The Hon. J.D. HILL: Today I am pleased to announce an increase in forensic mental health capacity in South Australia. Currently there are 30 beds at the forensic facility at Oakden—James Nash House as it is known—and 10 beds at Glenside. The 10 beds at Glenside are being relocated to the James Nash complex into a new contemporary design complex adjacent to the existing facilities. Having all forensic consumers located in the same area will maximise security and clinical efficiencies.
The government has also been successful in securing funding from the commonwealth to construct a 10-bed Step Down Rehabilitation Unit which will be designed to allow forensic patients to transition to the community with greater ease. Construction will be completed in June 2013, and this addition to the existing 40 beds will increase overall capacity in the forensic system to 50 beds. It will enhance patient flow, as consumers who do not have acute needs will be able to move to this service thereby opening up space for other acute consumers.
Whilst the increasing capacity to 50 will make a positive difference to the waiting list, the government acknowledged that for South Australia a capacity of 60 beds has been recommended by a number of peak bodies and consumer advocates including the Mental Health Coalition of South Australia, the Office of the Public Advocate and the Principal Community Visitor. We therefore sought to examine options to further increase capacity by another 10 beds. I mentioned it to the member for Waite during estimates when we examined this issue, and I said that I would come back to explain how I was going to do that; well, today I will.

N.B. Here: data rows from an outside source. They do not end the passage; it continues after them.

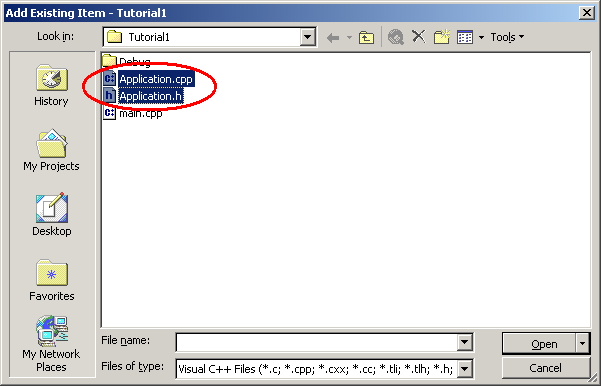Open the Tools menu

click(507, 37)
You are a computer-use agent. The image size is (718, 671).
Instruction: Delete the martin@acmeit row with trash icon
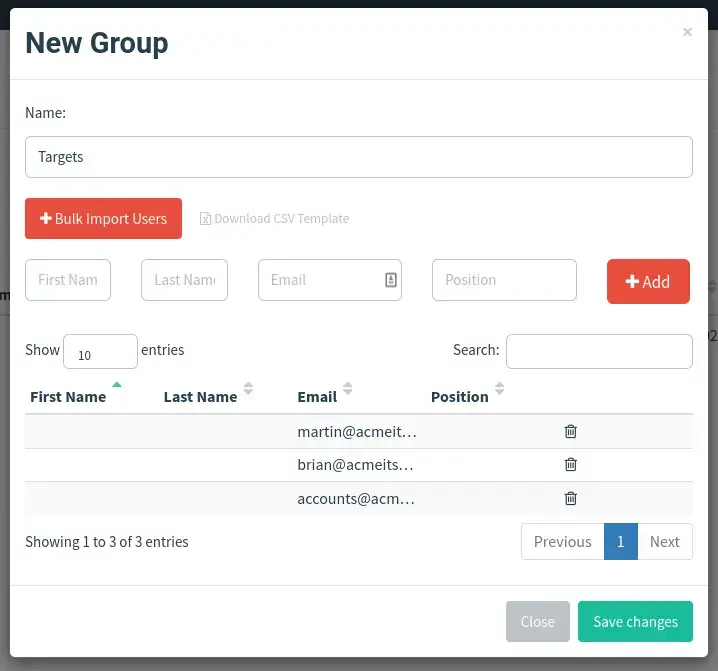pos(570,431)
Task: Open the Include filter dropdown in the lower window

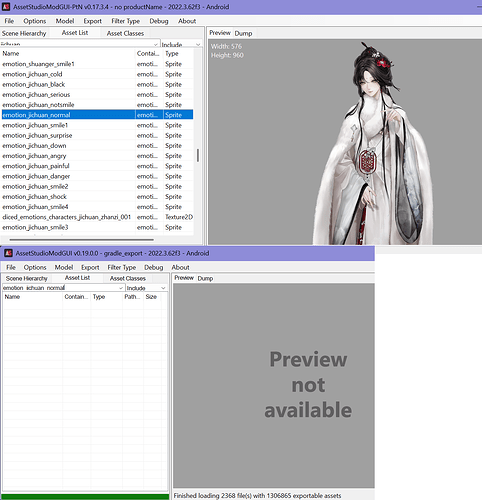Action: point(146,288)
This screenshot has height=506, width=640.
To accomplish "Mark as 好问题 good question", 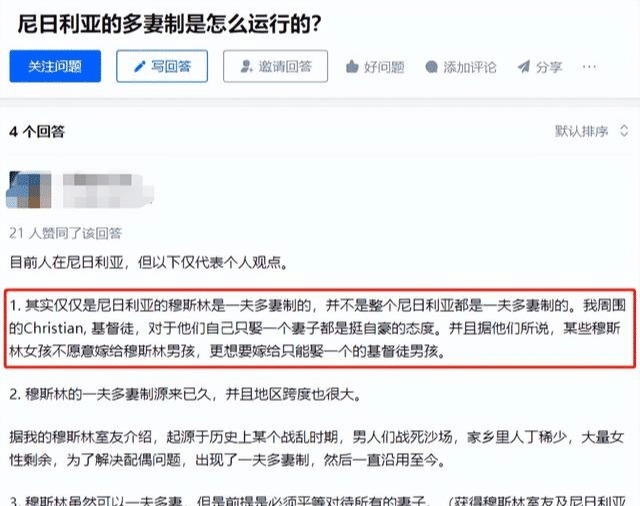I will (375, 67).
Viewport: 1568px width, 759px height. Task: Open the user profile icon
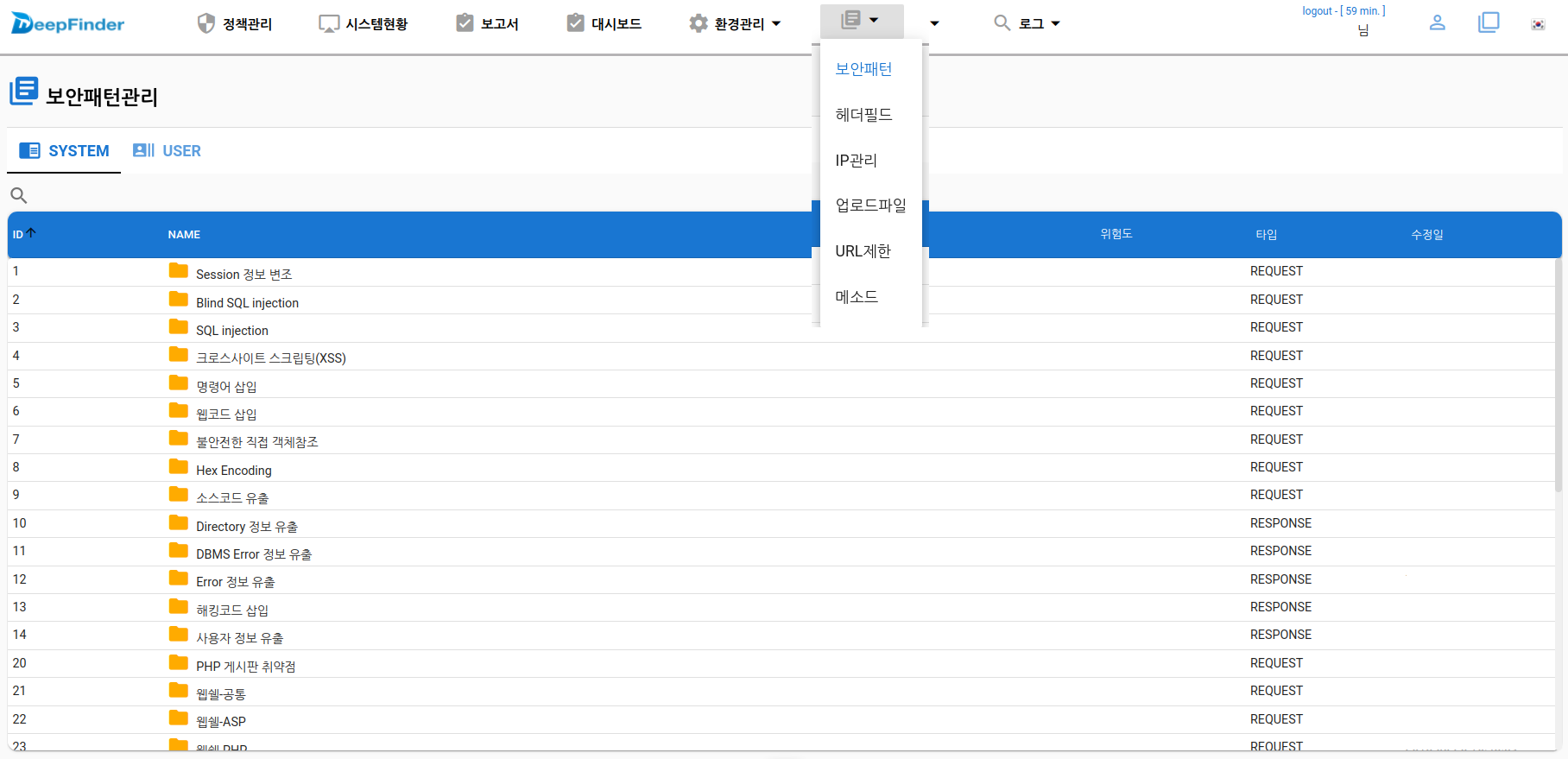click(x=1437, y=22)
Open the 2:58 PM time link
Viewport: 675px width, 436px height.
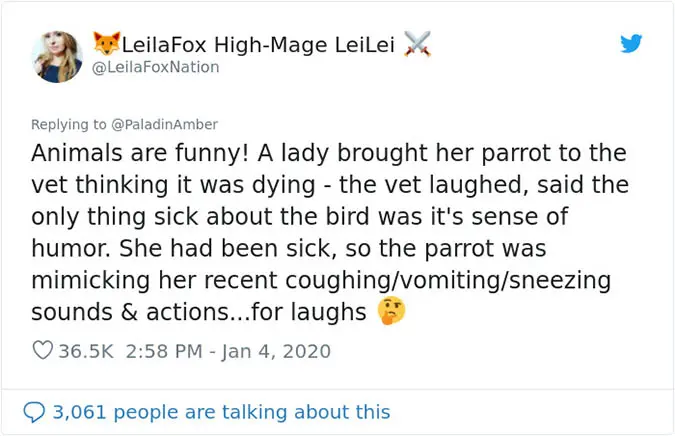pos(167,351)
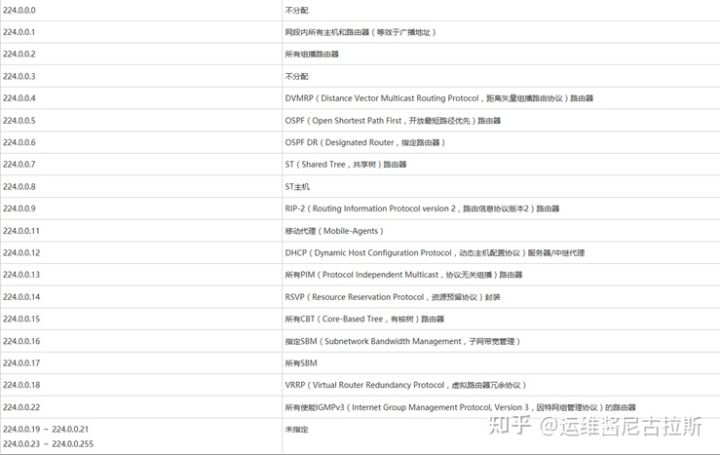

Today I am pleased to announce that the state funded redevelopment project has been revised in scope to expand the original concept of a 10-bed complex, with a project cost of $19 million, to a 20-bed one. The current construction market is favourable to purchasers, and the efficiencies of design mean that doubling the capacity can be done for an estimated additional $3 million ($19 million for 10 beds and $22 million, essentially, for 20 beds), revising the total project cost to $22 million.
The funding for this will be reallocated from other SA Health projects which have come in under budget. The expanded project will now be taken to the Public Works Committee. When the new 20-bed facility is completed by mid-2014, the increase in capacity will align this state with the national average for forensic mental health beds. Importantly, it will relieve pressure on general acute mental health services. When a forensic patient is in the acute mental health system, they take the place of non-forensic patients and there is a flow-on effect for hospital emergency departments, and there have been reports of that from time to time, as members would know.
Emergency departments are not the most appropriate setting for mental health patients anyway, who consequently also sometimes require security guards, adding considerable additional cost to their care. In addition to significantly increasing the capacity of forensic mental health services in South Australia, a further benefit of this expanded project is the estimated peak construction workforce of about 50 workers to build the facility. I thank the officers of my department who came up with this ingenious way of fixing this particular problem.